Many people I know most readily identify with Peter more than any other apostle. For me, Peter represents the ongoing struggles I have with my personal discipleship. One day I’m “up,” and the next day, well, not so much.
Paul wrote of his struggles candidly in Romans 7:14-25, stating that he could not do the things he wanted to do and sometimes did the very things he didn’t want to do. Peter didn’t write about this paradox, he lived it publicly.
Recently I spoke from Matthew 16 and was struck by something I hadn’t given much attention. In Matthew 16:16, Peter offered what is arguably one of the most foundational confessions of the New Testament. “You are the Messiah, the Son of the living God.” Because of this confession Jesus “blessed” him and proclaimed that his confession would be the foundation of the emerging church.
From that point, Jesus made his first, clear prediction regarding his passion and resurrection.
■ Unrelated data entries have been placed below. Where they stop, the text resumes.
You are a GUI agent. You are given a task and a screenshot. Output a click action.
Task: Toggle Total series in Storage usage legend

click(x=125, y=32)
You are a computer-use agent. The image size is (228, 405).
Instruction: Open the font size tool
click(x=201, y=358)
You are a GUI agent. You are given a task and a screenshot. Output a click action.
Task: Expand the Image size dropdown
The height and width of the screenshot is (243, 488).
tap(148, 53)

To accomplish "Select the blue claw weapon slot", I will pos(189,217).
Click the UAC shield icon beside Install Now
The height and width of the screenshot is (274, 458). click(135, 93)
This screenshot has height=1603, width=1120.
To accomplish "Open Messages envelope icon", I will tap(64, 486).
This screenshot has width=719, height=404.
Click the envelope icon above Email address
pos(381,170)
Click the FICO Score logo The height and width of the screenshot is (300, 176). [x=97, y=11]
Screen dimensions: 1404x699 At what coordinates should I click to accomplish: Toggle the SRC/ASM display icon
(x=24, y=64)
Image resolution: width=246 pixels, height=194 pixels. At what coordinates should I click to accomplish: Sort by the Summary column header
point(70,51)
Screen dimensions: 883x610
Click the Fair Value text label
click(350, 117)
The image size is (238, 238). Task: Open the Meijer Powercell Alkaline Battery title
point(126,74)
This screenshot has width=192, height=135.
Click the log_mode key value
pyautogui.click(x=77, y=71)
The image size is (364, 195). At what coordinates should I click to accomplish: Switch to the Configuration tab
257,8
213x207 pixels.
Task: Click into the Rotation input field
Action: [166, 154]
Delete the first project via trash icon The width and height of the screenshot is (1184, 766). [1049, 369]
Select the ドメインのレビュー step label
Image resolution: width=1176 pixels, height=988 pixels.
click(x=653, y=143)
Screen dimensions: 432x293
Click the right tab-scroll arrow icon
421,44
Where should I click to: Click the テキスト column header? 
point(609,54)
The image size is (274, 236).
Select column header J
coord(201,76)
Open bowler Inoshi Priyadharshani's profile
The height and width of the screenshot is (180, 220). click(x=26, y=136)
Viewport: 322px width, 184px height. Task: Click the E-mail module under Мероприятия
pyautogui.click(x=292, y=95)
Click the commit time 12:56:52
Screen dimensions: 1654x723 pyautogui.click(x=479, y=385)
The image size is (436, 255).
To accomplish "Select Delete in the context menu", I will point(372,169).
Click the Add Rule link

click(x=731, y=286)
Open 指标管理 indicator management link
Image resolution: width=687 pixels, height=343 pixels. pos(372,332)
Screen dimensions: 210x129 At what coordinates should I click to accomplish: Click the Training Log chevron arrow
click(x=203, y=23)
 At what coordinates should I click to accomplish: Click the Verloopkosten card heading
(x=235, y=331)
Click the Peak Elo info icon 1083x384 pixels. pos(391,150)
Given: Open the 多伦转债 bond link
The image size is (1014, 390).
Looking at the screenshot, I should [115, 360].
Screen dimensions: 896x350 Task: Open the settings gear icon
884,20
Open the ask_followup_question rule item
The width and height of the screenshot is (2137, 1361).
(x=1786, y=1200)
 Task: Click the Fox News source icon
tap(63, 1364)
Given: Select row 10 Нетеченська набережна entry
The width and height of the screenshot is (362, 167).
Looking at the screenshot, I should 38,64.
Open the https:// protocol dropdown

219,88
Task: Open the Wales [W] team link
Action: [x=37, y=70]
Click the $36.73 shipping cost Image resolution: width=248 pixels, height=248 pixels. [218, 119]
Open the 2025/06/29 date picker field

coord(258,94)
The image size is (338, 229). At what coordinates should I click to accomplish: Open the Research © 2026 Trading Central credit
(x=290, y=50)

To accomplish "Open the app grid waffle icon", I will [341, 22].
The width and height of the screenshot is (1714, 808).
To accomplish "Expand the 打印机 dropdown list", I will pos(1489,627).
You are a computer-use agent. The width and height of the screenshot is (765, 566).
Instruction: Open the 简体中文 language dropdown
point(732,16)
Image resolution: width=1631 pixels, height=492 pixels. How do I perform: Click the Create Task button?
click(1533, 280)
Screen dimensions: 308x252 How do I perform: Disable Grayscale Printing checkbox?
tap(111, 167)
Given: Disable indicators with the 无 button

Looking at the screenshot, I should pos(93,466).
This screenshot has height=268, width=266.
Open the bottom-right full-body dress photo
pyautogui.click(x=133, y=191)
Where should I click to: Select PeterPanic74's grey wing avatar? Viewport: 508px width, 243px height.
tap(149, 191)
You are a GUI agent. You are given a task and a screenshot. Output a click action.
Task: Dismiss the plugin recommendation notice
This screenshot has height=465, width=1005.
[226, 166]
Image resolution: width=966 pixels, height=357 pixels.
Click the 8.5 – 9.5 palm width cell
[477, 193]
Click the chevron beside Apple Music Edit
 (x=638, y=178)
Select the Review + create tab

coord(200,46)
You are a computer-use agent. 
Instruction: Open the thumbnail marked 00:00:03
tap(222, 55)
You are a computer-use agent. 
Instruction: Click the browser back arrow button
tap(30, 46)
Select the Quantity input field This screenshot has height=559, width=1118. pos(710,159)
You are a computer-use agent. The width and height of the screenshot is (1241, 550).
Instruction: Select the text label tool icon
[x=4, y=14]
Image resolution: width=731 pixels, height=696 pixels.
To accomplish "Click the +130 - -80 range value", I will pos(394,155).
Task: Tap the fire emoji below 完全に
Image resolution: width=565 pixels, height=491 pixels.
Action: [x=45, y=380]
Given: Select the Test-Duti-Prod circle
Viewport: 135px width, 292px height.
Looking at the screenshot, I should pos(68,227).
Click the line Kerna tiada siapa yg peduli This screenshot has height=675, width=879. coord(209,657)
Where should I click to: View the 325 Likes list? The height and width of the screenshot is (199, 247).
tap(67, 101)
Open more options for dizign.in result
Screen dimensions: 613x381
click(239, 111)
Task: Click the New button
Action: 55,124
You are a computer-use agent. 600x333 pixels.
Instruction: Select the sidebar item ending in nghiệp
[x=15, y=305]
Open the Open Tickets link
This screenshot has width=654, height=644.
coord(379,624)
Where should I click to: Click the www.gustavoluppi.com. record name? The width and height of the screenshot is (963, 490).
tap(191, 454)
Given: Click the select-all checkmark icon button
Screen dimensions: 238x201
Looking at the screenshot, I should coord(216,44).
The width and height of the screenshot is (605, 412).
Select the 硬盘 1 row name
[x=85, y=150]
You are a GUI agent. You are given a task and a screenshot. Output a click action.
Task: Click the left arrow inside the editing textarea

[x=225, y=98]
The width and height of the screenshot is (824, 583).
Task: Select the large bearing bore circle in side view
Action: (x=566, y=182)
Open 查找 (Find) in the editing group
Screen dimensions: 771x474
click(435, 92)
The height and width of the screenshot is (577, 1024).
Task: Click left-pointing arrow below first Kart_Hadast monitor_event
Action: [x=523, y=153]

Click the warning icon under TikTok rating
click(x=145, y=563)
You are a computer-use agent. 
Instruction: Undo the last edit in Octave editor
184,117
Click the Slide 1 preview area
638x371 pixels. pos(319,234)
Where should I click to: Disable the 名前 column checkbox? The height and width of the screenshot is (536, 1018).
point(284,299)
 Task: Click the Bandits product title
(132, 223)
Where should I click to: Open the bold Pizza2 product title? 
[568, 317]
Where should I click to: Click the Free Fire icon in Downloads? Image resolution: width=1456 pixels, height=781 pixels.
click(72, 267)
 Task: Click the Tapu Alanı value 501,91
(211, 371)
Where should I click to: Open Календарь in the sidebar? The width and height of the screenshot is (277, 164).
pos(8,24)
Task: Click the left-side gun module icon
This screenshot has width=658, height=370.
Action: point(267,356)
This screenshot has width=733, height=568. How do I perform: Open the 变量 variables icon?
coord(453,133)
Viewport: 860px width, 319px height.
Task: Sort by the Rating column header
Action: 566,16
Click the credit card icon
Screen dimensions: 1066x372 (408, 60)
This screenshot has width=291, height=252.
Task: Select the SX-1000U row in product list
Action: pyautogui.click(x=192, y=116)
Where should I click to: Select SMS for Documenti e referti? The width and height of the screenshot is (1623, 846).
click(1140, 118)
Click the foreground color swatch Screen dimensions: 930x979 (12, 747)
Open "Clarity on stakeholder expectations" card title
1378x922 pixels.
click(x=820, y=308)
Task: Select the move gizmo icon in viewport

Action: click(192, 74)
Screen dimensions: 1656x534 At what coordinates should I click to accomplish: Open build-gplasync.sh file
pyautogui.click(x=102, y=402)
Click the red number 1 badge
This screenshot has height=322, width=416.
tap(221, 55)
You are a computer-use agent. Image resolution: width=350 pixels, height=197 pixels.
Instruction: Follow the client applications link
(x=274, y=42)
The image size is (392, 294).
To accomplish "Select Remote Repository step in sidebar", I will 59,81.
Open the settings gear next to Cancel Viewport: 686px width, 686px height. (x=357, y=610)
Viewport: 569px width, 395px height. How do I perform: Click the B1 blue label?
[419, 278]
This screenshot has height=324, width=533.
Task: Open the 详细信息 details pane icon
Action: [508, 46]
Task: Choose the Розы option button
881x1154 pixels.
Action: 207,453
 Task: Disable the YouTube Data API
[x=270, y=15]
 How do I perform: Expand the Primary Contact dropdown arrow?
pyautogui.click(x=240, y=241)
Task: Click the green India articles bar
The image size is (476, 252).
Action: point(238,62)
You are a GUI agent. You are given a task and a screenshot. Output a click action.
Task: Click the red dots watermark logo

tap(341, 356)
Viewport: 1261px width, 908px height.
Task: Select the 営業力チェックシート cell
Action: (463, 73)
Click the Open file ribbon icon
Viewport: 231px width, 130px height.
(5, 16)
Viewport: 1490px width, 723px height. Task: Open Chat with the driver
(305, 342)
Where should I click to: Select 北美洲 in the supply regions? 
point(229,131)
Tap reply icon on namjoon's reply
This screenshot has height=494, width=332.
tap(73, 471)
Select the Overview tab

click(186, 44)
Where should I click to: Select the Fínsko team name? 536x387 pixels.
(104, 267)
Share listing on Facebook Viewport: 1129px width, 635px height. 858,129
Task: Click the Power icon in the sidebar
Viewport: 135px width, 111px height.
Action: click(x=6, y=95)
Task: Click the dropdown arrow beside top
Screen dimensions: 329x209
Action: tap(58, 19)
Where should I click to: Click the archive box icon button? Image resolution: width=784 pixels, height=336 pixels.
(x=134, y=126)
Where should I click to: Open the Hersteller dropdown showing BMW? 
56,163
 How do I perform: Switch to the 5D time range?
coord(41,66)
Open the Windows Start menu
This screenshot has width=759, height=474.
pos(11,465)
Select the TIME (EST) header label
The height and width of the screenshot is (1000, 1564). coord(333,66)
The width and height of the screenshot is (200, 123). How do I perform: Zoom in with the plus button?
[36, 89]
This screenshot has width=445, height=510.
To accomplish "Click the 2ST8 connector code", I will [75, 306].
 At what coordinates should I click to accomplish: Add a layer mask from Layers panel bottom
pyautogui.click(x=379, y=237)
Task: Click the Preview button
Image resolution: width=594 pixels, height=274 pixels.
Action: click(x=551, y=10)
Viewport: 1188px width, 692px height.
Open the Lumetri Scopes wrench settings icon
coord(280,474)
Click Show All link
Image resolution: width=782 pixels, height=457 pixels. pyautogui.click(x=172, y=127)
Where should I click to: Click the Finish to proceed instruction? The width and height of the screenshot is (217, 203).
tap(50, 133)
Peter, according to Scripture, pulled Jesus aside and reprimanded him for “saying such things” (Matthew 16:22). Jesus response? “Get away from me Satan!” (Matthew 16:23).
Wow! Within a span of six verses Peter went from “blessed” to being (basically) called Satan. I don’t know about you, but I can identify with that.
But the good news of the gospel is that Jesus was patient with Peter. Six days later he is invited to participate in an incredible experience we call the transfiguration (Matthew 17:1ff).
I’m thankful that the Bible portrays its characters complete with their flaws and character defects. More than that, I’m grateful that alongside their transparency and vulnerability comes the patience of God. Jesus was patient with Peter, and he’s still patient with Peters today.